Of course, lifestyles in the 1960s were different with a standard 9-5 working day and fewer entertainment options in the evening outside of watching television or going to the pub! Generally modern runners have many more things competing for attention in their lives and it is only the most dedicated marathoners who run every day and log big mileage. Nonetheless running more frequently, even if only for a short time or distance has benefits.

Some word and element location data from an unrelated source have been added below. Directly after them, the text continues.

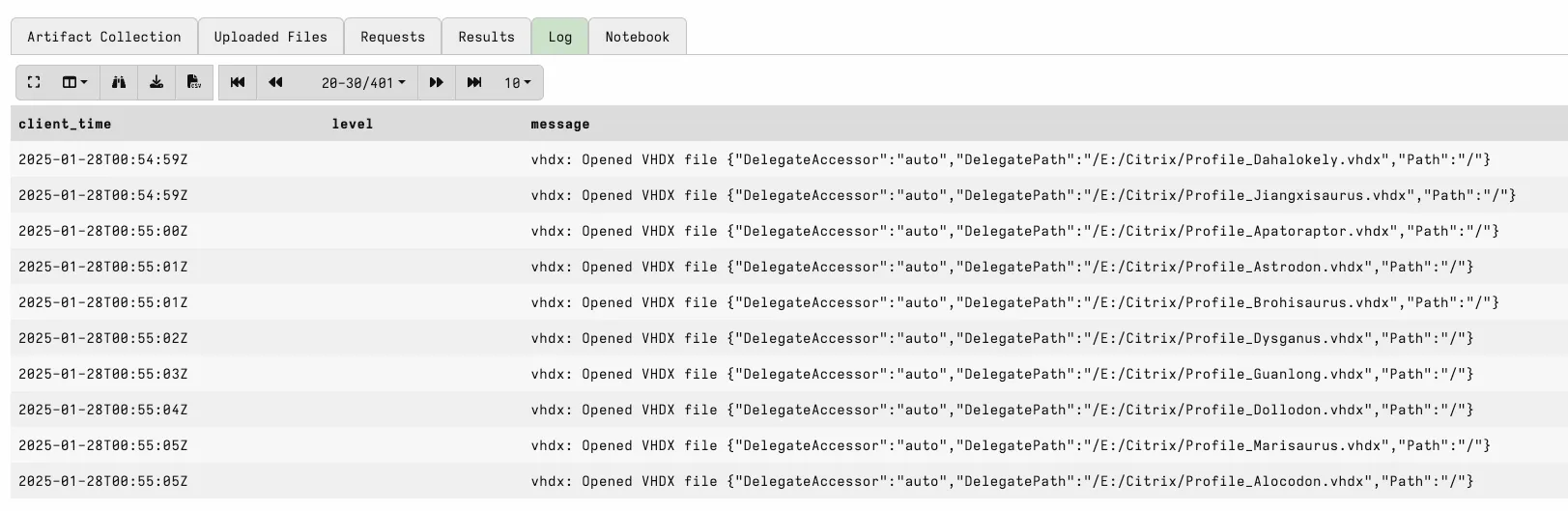
Task: Download table as JSON icon
Action: (157, 83)
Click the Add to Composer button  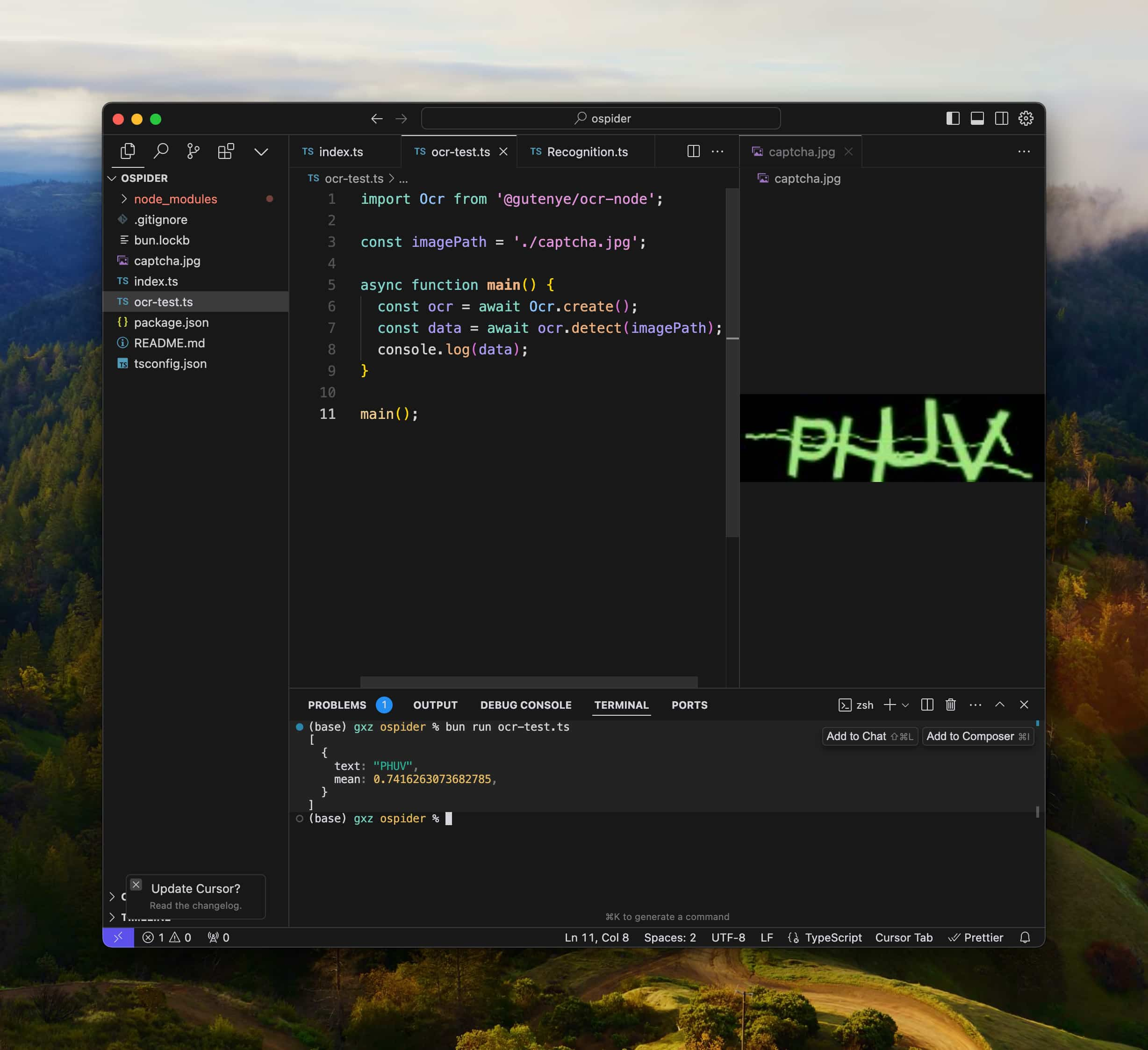(977, 736)
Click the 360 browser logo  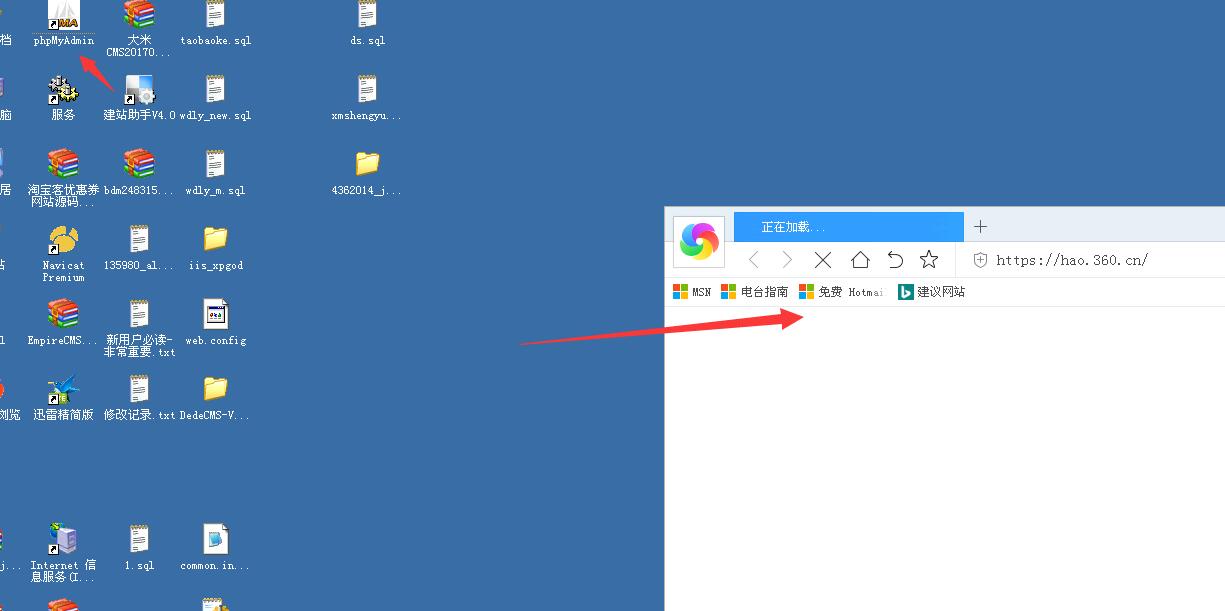pos(699,241)
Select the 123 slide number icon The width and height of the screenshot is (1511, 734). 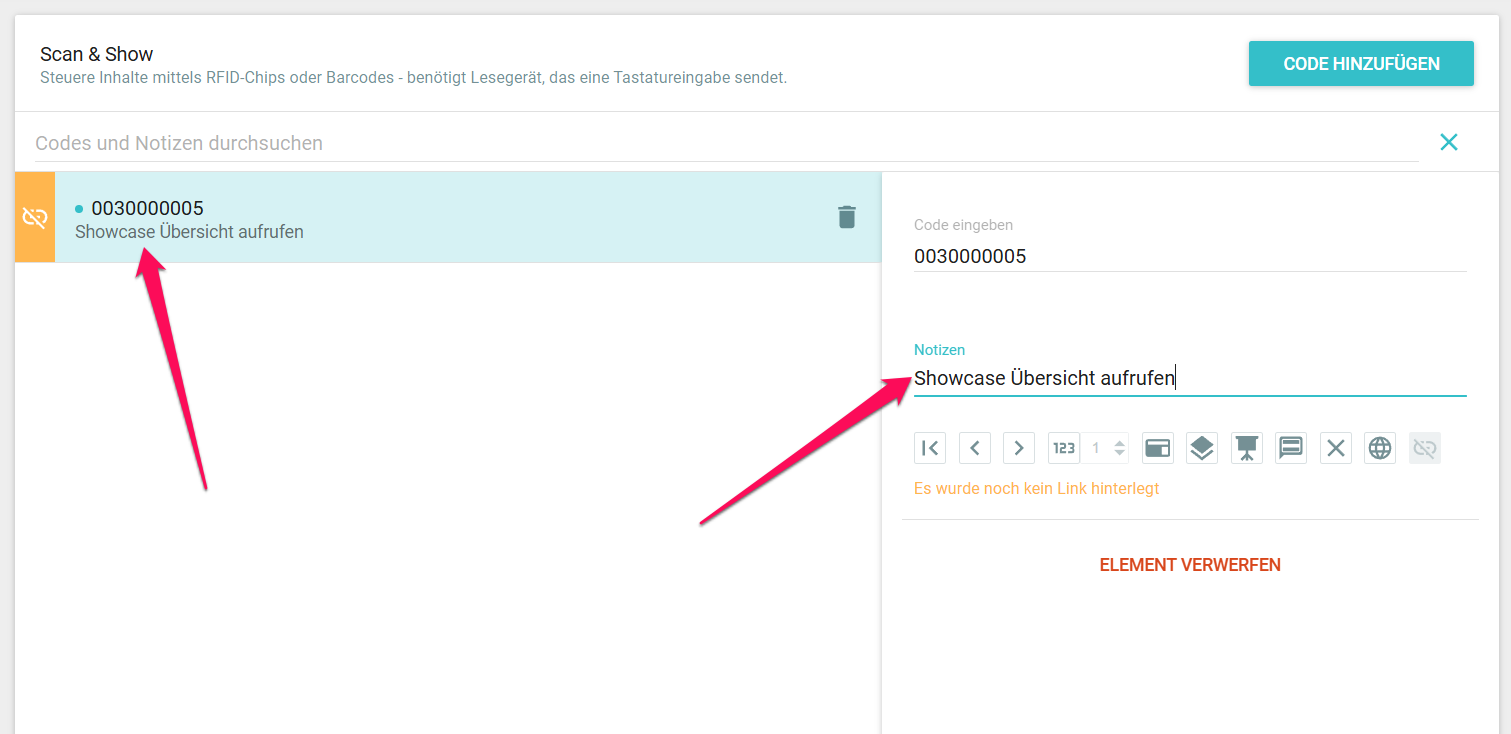pyautogui.click(x=1064, y=448)
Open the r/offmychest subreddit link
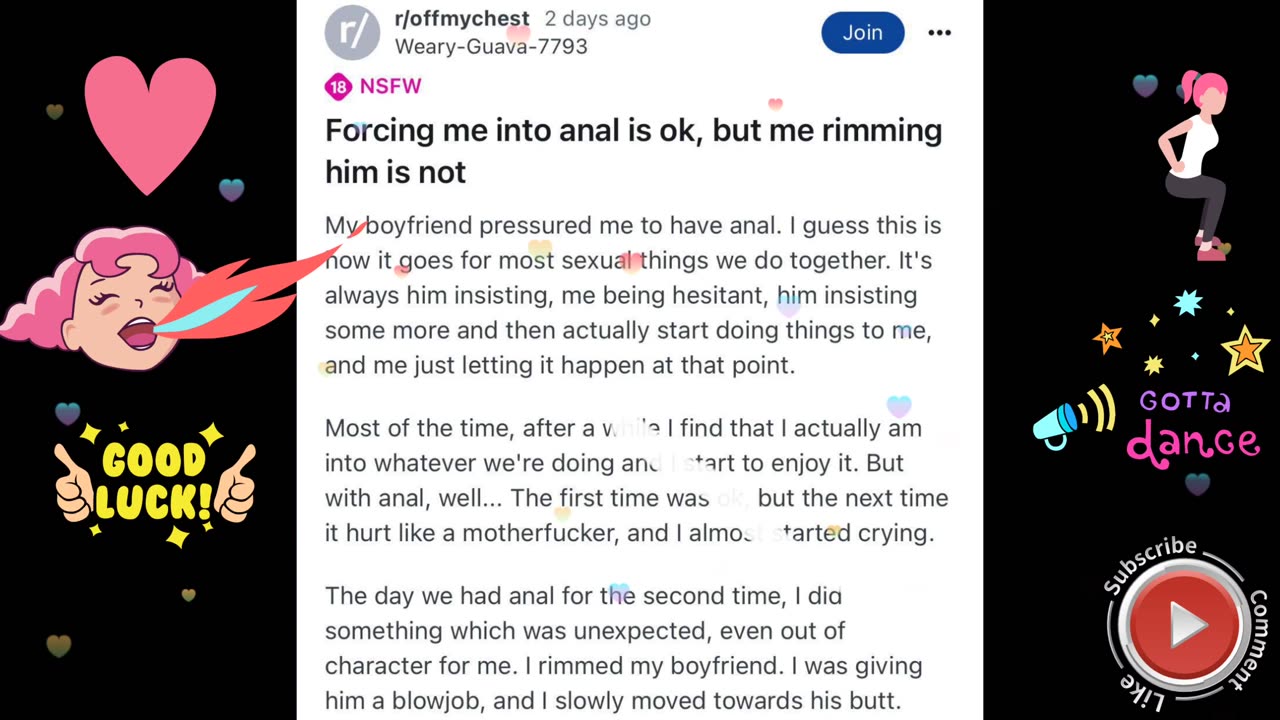 pos(462,18)
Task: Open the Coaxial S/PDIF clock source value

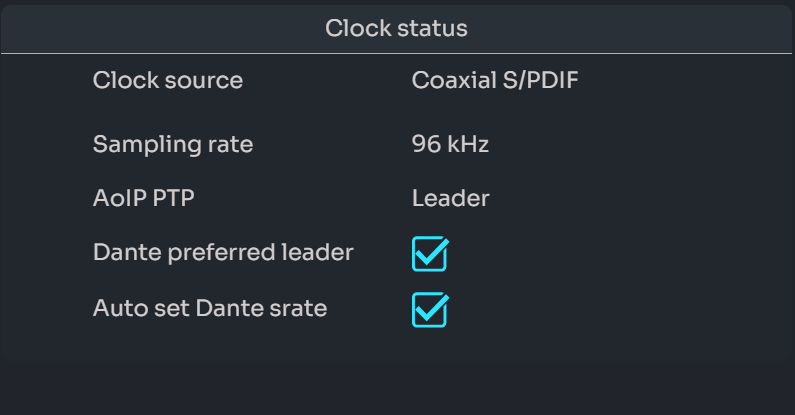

These days runners start with a goal in mind – they want to run a 5K or complete a marathon and the distance becomes the focus of their training. Runners in Lydiard’s day started as track athletes contesting races of a mile or less. If you weren’t a good sprinter, maybe you had enough speed for middle distance – races lasting less than five minutes. They had strong legs, big hearts and powerful lungs, strengthened in the winter by cross-country. As they got older, runners moved up to longer distances and finally the marathon. There’s nothing wrong with wanting to run long distance immediately – after all parkruns, 10Ks and marathons are the most accessible races to enter. But the tendency of modern runners is to value training for distance over building speed first.
There’s no doubt with 100-mile weeks, Lydiard’s runners ran distance but that all ended when the track season came around. For three to four months they would focus on rebuilding their speed. Many modern runners are now so focused on their races that they never set aside time to build speed. They’ve got distance races booked in one after another and all too often there’s a marathon on the horizon which definitely doesn’t give them much scope for improving speed. Many training plans and systems try to work on speed and distance at the same time but I contend that it’s very difficult for a sub-elite runner who hasn’t already maximise their speed previously to do this.
We live in different times. Times where runners are marketed gadgets, nutrition, training plans and races. Runners of the past didn’t have these yet they somehow managed to be almost as fast as runners of today.
They didn’t have watches or apps to tell them how they felt. They didn’t take gels or hydration packs on training runs. Their training was simply to go out and run hard or easy every day to build stamina in the winter before heading to the track for speedwork in the summer as the racing season approached. Many modern elite runners still do these things with the gadgets supporting training, not defining it. Recreational runners often don’t and maybe it’s time for them to reconsider whether they’re helped or hindered by a modern lifestyle.